**EXERCISE OBJECTIVE:** Extract each of the lines below verbatim, reproducing all of them without alteration.

**RECORD SET:**

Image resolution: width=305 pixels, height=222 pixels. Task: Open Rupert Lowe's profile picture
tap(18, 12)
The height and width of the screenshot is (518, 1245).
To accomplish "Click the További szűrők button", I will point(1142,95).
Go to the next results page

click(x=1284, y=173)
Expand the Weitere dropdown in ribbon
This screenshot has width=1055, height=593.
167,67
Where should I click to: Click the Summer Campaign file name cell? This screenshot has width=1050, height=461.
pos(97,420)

**RESPONSE FOR THIS EXERCISE:**
Image resolution: width=305 pixels, height=222 pixels. Task: Open Rupert Lowe's profile picture
tap(18, 12)
The height and width of the screenshot is (518, 1245).
To accomplish "Click the További szűrők button", I will point(1142,95).
Go to the next results page

click(x=1284, y=173)
Expand the Weitere dropdown in ribbon
This screenshot has width=1055, height=593.
167,67
Where should I click to: Click the Summer Campaign file name cell? This screenshot has width=1050, height=461.
pos(97,420)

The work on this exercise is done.